The project needs to be already in progress and must show commitment of its organizers and supporters. It must show tangible positive results in helping its beneficiaries by being focused on service, sacrifice and love. When LifeNets sees an activity of this type with reliable organizers and managers who will communicate with us, we are desirous to help as we can now leverage a struggling activity that can be much more successful with our help. We have been evaluating the work of Joseph Kapatula in Mufumbwe, the western part of the country out towards Angola. We have found him to be the kind of person we want to work through because he has done an amazing job with the orphaned Zambian children in his area. Joseph Kapatula is a member of the United Church of God in Mufumbwe who unselfishly and with VERY LITTLE has been able to provide relief to orphaned chilren.  


I came across his work through our friend Derrick Pringle who lives with his wife Cherry in Kitwe, Zambia.

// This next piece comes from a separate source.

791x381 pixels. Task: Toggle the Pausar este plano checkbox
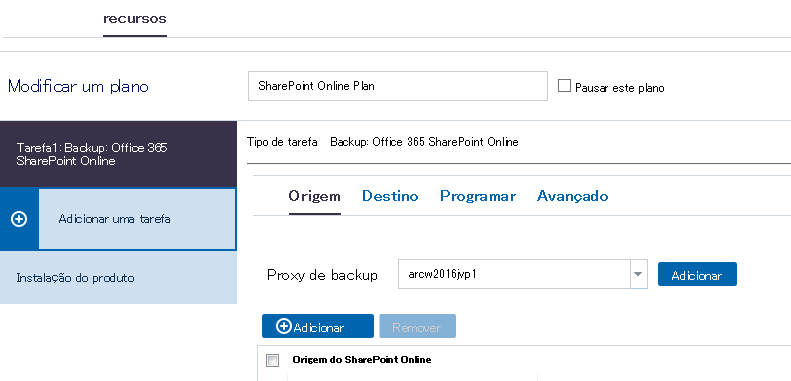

They themselves have taken out supplies and food to the orphaned children on various occasions. Every time I visit the Pringles, they have more wonderful and inspiring stories to tell about Joseph Kapatula and his work. I asked Derrick to write a summary of his working with Joseph at the Chilemo Orphans Club in Mufumbwe:

Chilemo Orphans Club was registered with the Zambian government in 2012.  


The Club is managed by a full administrative board consisting of chairperson, vice-chairperson, treasurer, secretary and members. The area where the Club operates

Map of Mufumbwe
Red dot is the area of Mufumbwe near Angola.

is in Mufumbwe, located in the remote North/Western part of Zambia, some 200 kms from the Angola border. The beginnings of the Club is an interesting and inspiring story. It originated with the compassion of one man, Joseph Kapatula, in 1974. He was distressed with the plight of the orphans and the aged in his area. Although being a poor rural farmer, he established cassava (the roots are finely ground and then cooked), and vegetable fields to feed, not only orphans but the aged as well. Joseph states, "I started experiencing a lot of challenges because most of the people were being directed to me for help." With more people coming for aid he increased the size of his fields to grow maize and collected money to not only feed but to market the produce to assist in clothes and school fees. Joseph initially would house the orphans but as the numbers grew he started placing them under the care of other families in the district, still being responsible for their needs. This was good strategy, as now the children could grow up in a homely atmosphere getting individual attention.            

Joseph and son
Joseph Kapatula (left) and son
I first met Joseph in 2011 when he took me on a tour of the villages where orphans and the aged were placed. I have lived all my life in Africa where poverty is so prevalent that one develops a sense of apathy. I could not but be overwhelmed by the state of young and old alike. Small children only clothed in torn, dirty shirts, an old blind lady covered with a thin, worn out blanket living in a hut with holes in the roof and just a general state of despair all round. I noticed how the children loved Joseph and how he responded with kind words and a tender touch.

I contacted Mr Victor Kubik, President of LifeNets, who took an immediate interest and donated $500. My wife and I scrounged more cash and purchased blankets, soap, sugar, cooking oil, toothbrushes and paste, salt, exercise books and had some money over for school fees for some of the older children. We could also pay for someone to repair the old lady's roof!

These donations were well received and letters of appreciation came from the Committee and the Government District Aids department. There is still much we can do and I look forward to be working closely with Joseph and the Committee in bringing some comfort and constructive aid to a people in dire need.